Les autres Juifs qui étaient dans les provinces du roi se rassemblèrent et défendirent leur vie; ils eurent du repos vis-à-vis de leurs ennemis, et ils tuèrent soixante-quinze mille de ceux qui leur étaient hostiles; mais ils ne mirent pas la main au pillage.
Cela arriva le treizième jour du mois d'Adar; et ils se reposèrent le quatorzième, en faisant de ce jour un jour de festin et de joie.

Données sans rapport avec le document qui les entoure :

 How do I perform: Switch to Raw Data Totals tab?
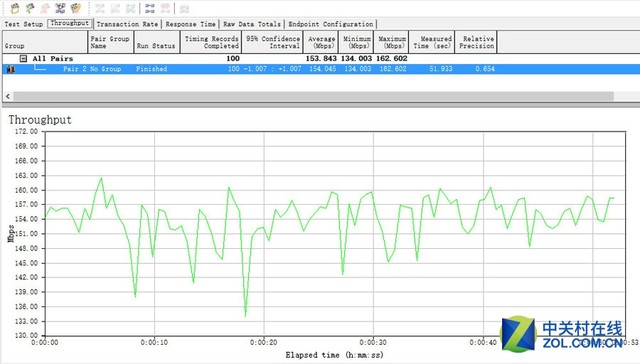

Ceux qui se trouvaient à Suse se rassemblèrent le treizième et le quatorzième; ils se reposèrent le quinzième, et ils en firent un jour de festin et de joie.
C'est pourquoi les Juifs de la campagne, qui habitent les villes sans murailles, font du quatorzième jour du mois d'Adar un jour de joie, de festin, et de fête, où ils s'envoient des portions les uns aux autres.
Mardochée écrivit ces choses, et envoya des lettres à tous les Juifs qui se trouvaient dans toutes les provinces du roi Assuérus, auprès et au loin,
pour les obliger à célébrer le quatorzième jour du mois d'Adar et le quinzième jour du même mois, chaque année,
comme les jours où les Juifs eurent du repos vis-à-vis de leurs ennemis, et le mois où leur tristesse fut changée en joie et leur deuil en jour de fête; afin qu'ils fissent ces jours des jours de festin et de joie, où ils s'enverraient des portions les uns aux autres et des dons aux indigents.
Les Juifs s'engagèrent à faire ce qu'ils avaient déjà commencé et ce que Mardochée leur écrivit.
Car Haman, fils d'Hammedatha, l'Agaguite, ennemi de tous les Juifs, avait formé le projet de les faire périr, et il avait jeté le pur, c'est-à-dire le sort, pour les détruire et les anéantir.
Mais Esther se présenta devant le roi, et le roi ordonna par écrit de faire retomber sur la tête d'Haman le méchant projet qu'il avait formé contre les Juifs, et de le pendre au bois, lui et ses fils.
C'est pourquoi on appela ces jours Purim, du nom de pur. D'après tout le contenu de cette lettre, d'après ce qu'ils avaient vu eux-mêmes et ce qui leur était arrivé,
les Juifs prirent pour eux, pour leur postérité, et pour tous ceux qui s'attacheraient à eux, la résolution et l'engagement irrévocables de célébrer ces deux jours selon ce qui en a été écrit, et à l'époque fixée, chaque année.
On devra se souvenir et célébrer ces jours dans chaque génération, dans chaque famille, dans chaque province et dans chaque ville; on ne devra pas cesser de célébrer ces jours de Purim parmi les Juifs, et le souvenir ne s'en éteindra pas au sein de leur race.
La reine Esther, fille d'Abichaïl, et le Juif Mardochée écrivirent avec une pleine autorité pour confirmer la seconde lettre sur Purim.
On envoya des lettres à tous les Juifs, dans les cent vingt-sept provinces du royaume d'Assuérus. Ces lettres renfermaient des paroles de paix et de fidélité,
pour confirmer ces jours de Purim à l'époque fixée, comme le Juif Mardochée et la reine Esther les avaient établis pour eux, et comme ils les avaient établis pour eux-mêmes et pour leur postérité, à l'occasion du jeûne et des supplications.
Ainsi l'ordre d'Esther confirma la célébration de Purim, et cela fut écrit dans le livre.